Imari Davis and Samantha Ruiz

Public Relations Officers

We are Lightning Strike Kids Opera Company, twenty-two third graders in Ms. McGinn’s class. We are making our own original opera. On May 7 at 2 p.m. and May 8 at 2 and 7 p.m. our opera will be performed at Stedwick Elementary School in the All Purpose Room.

We work as a team to accomplish our opera. We participated in a Magic Carpet Challenge to improve our working-together skills. In this challenge, our whole class had to flip over a painter’s tarp while every person remained on it without stepping off. This was not easy. It took many tries and strategies until we figured it out. As challenges arise this year, we will use these strategies to work through problems.
photo children working together

To create our opera, we work in jobs: production manager, stage manager, writers, public relations officers, performers, electricians, composers, set designers, and costume and make-up designers. We filled out job applications for three jobs convincing our directors we were best for the job. We also had job interviews. We had a ceremony on Nov. 13, 2013 where Ms. McGinn announced who received each job. We were given tools to help us perform our jobs. Now we work in our job groups every Wednesday to do our part in creating the opera.
photo child playing xylophone
Since we wanted our opera to be meaningful, we brought in special objects from home and told what these objects represented. Many of these objects reminded us of people we miss or are longing to see. From this, we determined our opera theme would be RECONNECTION. Since reconnection causes both happiness at being together and pain because you know you will have to separate again, our thesis emerged: Reconnection causes mixed emotions.

Our setting is a train station. We went on a field trip to Union Station in Washington, DC because we decided this setting would be an appropriate place to show people connecting and separating. Michele Jacobs, Managing Director of Special Events at Union Station, Jamie L. Wilson, Manager of Station Operations, and Debi Beham, District Manager of Commuter Operations led us on a tour of an Acela train, the Grand Hall, and the Columbus Club where pictures of the old Union Station are on display. We will utilize what we experienced in many ways. What we saw will help create the stage sets for our opera, what we heard will be added to the opera’s music by the composers, and the electricians will use their observations of lighting to create the effects on stage.

Throughout the year, special visitors have come to our class to teach us how to do our jobs. Michael Solomon, Director of Public Relations for the Washington National Opera, explained the main job of PR is to get as many people as possible to your show. Danielle Talamantes, an opera singer, taught the performers how to use their breathing to produce “forte” (loud sounds). Ms. LaBouef, Costume Director for The Washington National Opera, explained her job as making sure all costumes are performer ready for each show. Susan Eisenberg, a professional writer, shared her passion for writing and gave each class member a moleskin notebook to jot down good writing ideas.

▸ **Data**:
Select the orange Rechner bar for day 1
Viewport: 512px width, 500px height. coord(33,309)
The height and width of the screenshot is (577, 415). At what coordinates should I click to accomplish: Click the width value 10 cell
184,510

▸ **Given request 1**:
Answer these questions using the article about the class opera.
(a) In which room will the opera be performed?
(b) On which day of the week does the class work in its job groups?
(c) Who gave each class member a moleskin notebook?
▸ **Given request 2**:
Decide whether each statement agrees with the article about the class opera. Answer yes or no and quote the words from the article that settle it.
(a) The opera is set in an airport.
(b) In the Magic Carpet Challenge, the class had to flip over a painter's tarp.
(c) Each student filled out job applications for three jobs.

▸ **Response 1**:
(a) The All Purpose Room at Stedwick Elementary School.
(b) Wednesday.
(c) Susan Eisenberg.

▸ **Response 2**:
(a) No: "Our setting is a train station."
(b) Yes: "our whole class had to flip over a painter’s tarp while every person remained on it without stepping off"
(c) Yes: "We filled out job applications for three jobs"